WHAT YOU SHOULD DO: Count the lines in the rows below that contain the string "width". Give only the number.

(Source data)
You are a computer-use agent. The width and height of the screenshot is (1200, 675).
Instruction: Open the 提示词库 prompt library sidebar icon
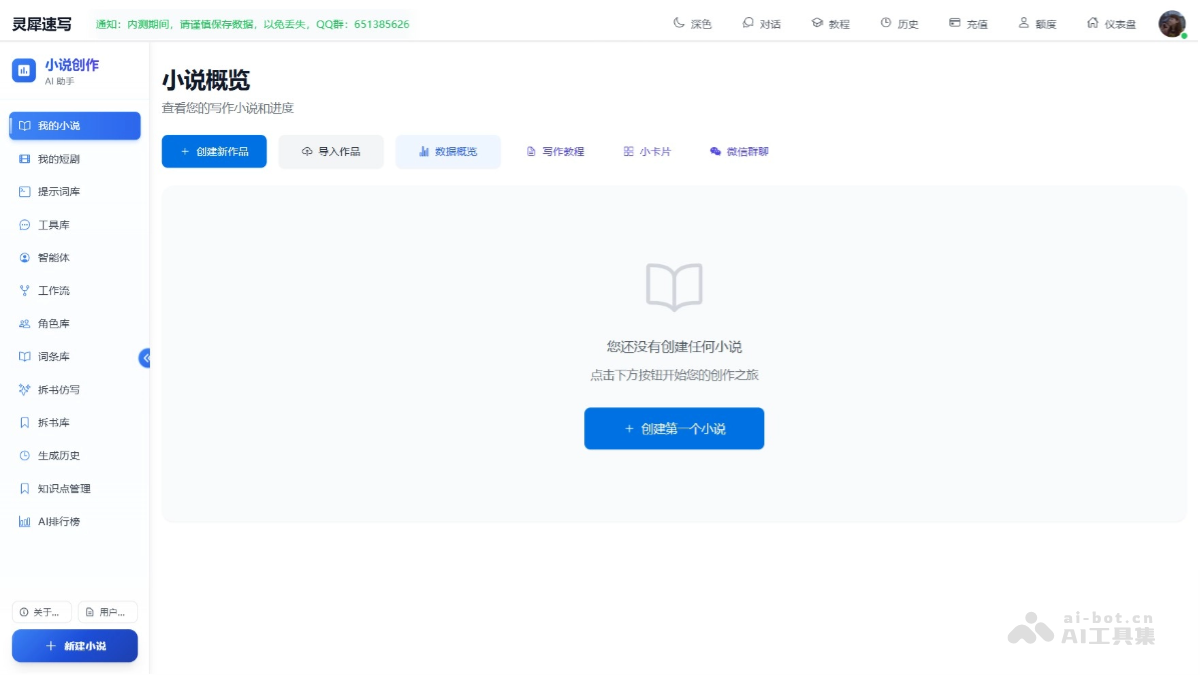(x=60, y=191)
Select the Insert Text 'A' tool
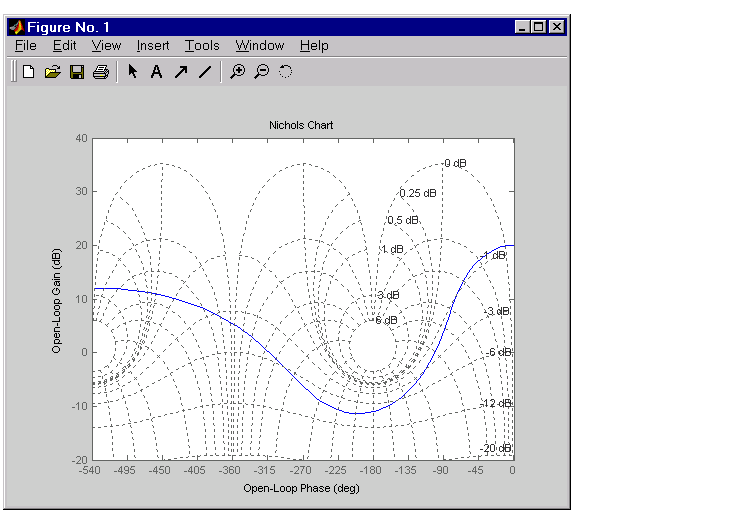 (156, 72)
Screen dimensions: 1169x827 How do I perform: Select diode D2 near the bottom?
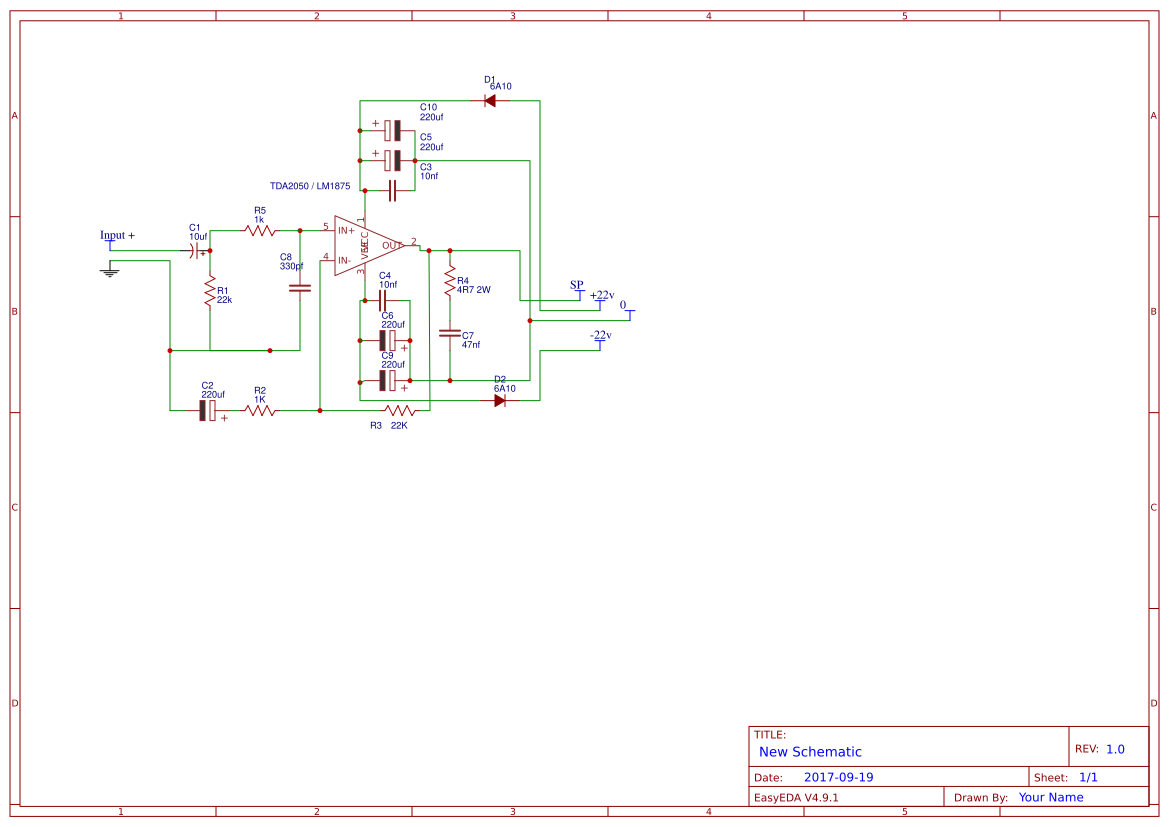[499, 399]
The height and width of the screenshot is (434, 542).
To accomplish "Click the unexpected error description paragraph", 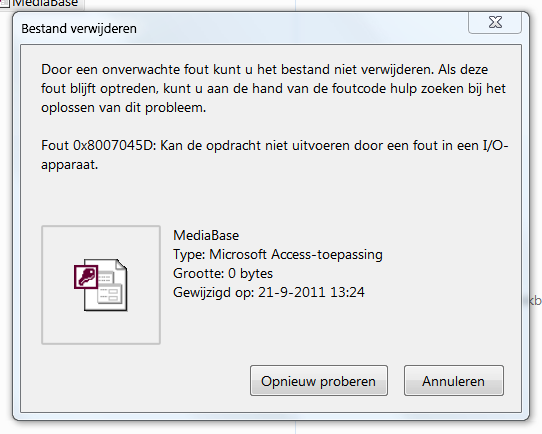I will click(273, 88).

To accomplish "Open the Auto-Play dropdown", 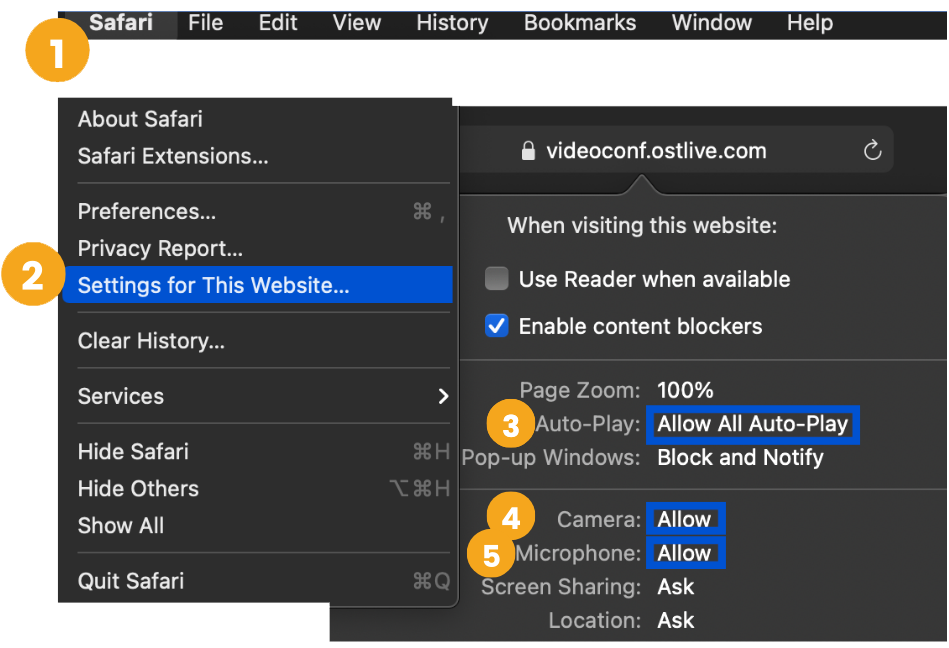I will tap(752, 424).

THE OUTPUT: 2